* Task *
Copy, from the material below, every line in which the word "sidebar" can be found.

---- Dataset content

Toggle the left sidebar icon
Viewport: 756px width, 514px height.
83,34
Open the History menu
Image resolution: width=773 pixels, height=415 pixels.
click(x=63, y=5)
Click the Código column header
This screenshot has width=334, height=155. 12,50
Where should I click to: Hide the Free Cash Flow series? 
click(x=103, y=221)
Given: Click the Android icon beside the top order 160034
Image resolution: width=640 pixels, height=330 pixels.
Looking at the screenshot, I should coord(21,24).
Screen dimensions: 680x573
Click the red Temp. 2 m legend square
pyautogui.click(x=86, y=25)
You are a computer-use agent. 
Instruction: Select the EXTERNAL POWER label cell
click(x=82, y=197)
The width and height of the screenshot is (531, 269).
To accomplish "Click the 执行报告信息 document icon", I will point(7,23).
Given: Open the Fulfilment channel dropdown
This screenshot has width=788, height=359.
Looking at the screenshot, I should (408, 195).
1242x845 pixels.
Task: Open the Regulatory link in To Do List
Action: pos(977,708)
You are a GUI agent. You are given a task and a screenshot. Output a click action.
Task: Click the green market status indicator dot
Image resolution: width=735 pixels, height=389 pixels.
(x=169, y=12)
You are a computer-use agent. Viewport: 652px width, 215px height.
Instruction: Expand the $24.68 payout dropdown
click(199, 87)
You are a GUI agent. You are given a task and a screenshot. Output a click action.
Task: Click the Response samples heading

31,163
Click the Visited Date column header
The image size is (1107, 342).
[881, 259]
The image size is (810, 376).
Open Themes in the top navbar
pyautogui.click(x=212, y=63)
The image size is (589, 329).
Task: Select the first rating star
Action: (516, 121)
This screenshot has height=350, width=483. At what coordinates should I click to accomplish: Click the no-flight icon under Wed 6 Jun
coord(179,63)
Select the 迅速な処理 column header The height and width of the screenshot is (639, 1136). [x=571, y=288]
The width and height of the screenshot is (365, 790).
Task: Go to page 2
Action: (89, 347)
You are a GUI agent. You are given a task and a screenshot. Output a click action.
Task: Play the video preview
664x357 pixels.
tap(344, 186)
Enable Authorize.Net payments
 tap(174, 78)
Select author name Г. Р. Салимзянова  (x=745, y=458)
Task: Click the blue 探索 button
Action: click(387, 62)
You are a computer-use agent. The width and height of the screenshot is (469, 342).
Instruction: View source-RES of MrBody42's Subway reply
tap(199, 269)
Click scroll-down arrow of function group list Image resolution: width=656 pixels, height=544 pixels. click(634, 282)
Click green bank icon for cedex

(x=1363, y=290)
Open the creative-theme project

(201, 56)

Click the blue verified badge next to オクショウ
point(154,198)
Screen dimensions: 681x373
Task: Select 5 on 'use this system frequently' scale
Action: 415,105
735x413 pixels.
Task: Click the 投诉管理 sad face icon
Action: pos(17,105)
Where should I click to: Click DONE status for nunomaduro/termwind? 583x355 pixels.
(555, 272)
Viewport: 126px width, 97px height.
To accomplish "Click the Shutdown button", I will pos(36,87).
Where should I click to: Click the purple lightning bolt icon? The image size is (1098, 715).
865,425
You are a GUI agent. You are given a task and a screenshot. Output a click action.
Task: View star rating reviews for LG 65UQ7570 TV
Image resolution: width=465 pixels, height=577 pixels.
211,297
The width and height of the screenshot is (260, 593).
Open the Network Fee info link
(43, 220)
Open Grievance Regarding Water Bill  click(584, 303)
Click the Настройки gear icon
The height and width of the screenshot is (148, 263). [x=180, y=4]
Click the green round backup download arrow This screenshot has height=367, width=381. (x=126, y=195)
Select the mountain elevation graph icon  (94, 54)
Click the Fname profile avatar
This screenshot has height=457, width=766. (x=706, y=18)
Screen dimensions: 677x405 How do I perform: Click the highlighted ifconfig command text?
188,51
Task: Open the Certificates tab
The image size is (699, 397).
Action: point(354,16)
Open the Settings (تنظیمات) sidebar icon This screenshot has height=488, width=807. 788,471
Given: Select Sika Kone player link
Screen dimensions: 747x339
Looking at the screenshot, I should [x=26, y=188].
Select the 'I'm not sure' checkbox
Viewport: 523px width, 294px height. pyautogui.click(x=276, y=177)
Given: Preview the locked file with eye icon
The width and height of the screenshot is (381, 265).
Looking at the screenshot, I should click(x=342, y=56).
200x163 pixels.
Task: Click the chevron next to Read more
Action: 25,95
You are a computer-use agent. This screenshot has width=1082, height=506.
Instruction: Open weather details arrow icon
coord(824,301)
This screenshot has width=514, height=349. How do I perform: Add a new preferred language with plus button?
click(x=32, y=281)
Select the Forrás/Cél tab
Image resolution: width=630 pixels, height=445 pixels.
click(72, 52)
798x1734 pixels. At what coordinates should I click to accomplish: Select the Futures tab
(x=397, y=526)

--------

* Solution below *
Toggle the left sidebar icon
Open the Settings (تنظیمات) sidebar icon This screenshot has height=488, width=807. 788,471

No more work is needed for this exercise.